Poco centrato, o comunque insoddisfacente risulterebbe un paragone dello stile complessivo del titolare agli ispiratori fratelli maggiori, essendo l’arco generazionale che inanella i Hall, Abercrombie, Scofield, Stern, Frisell, Metheny, Goodrick etc. qui rappresentato di riflesso dal tocco e dalle vedute del chitarrista che, molto più nella scia del mentore Muthspiel, dà predilezione ad un’esposizione manierata e a un approccio teoretico, ma le cui elaborazioni in fase compositiva non ostano la fruizione dell’ascolto.
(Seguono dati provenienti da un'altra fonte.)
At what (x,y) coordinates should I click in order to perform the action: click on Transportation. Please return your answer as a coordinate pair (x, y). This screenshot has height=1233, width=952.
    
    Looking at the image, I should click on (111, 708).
«È l’onestà il segreto di una valida composizione» condivide il giovane solista «quando il compositore si pone sempre alla ricerca di ciò che lo rende pienamente entusiasta. Può anche impegnare per lungo tempo la ricerca di una piccola cellula musicale e lo sviluppo in un pezzo di estensione completa: nondimeno, è molto importante non accontentarsi di niente di meno di un grande ed euforizzante feeling».
Note programmatiche mantenute peraltro nella costruzione di Home e, forti di duttile fraseggio e fitta tessitura melodica, oltre alle piacevoli cornici degli arpeggi in acustico, ricercate nella dispensazione d’armoniche, toccate da solarizzazione temperata e tratteggi di distillata eleganza, di progressione accorta nella scelta dei tempi espositivi, le calibrazioni di Frankl guadagnano formali punti di forza nel completarsi, in dialogo e interplay, con le voci puntuali, d’agilità e di corpo degli strumenti a fiato, di discorsivo e crudo camerismo, e di cui si recupera la doppia anima ed eloquenza accademico-jazz.
Sensibile ed efficiente il bel corpo della sezione ritmico-armonica, di elastico incontro nella meccanica di sviluppo melodico, fluidamente tenuta dalla batteria di palese matrice fusion (con ampie reminiscenze da Gottlieb a Blade), dal basso rotondo e di valida articolazione solistica e dalle indaffarate tastiere, di cadenza puntuale come, nell’esito complessivo, tutta la line-up coinvolta.
Allorché le sortite d’insieme si fanno più presenti e squillanti, non viene turbata nella sostanza l’equazione alla base della legge degli equilibri del chitarrista-autore; le uscite in solarità, non rare peraltro, o gli interventi relativamente più grintosi si caratterizzano per il rispetto individuale che non omette di valorizzare l’avvicendamento delle parti; i passabili sospetti di deriva “jazzy” sono nella sostanza fugati dal solido senso costruttivo e d’impianto, e nei momenti di più grave “pesantezza” e in cui non si esita ad intorbidare il sound il tutto permane contenuto e “ripulito” dalle equilibrate cornici d’insieme.
«È musicalmente importante per le mie composizioni che la musica riesca a narrare una storia, dagli assoli al feeling che il brano trasmette». Deliberatamente “centrista” nella posizione stilistica e nella ricerca estetica, mai banale o gratuitamente accattivante, anzi per lo più serioso e concreto senza per questo difettare in sottigliezza, Max Frankl si mostra forte di un’assimilazione colta e relativamente distaccata dalle meno deteriori sementi ed espressioni dell’ampio domain della fusion, mantenendo nella sostanza ed esplicitamente nella forma i propositi di nitore narrativo e ordinata ricerca.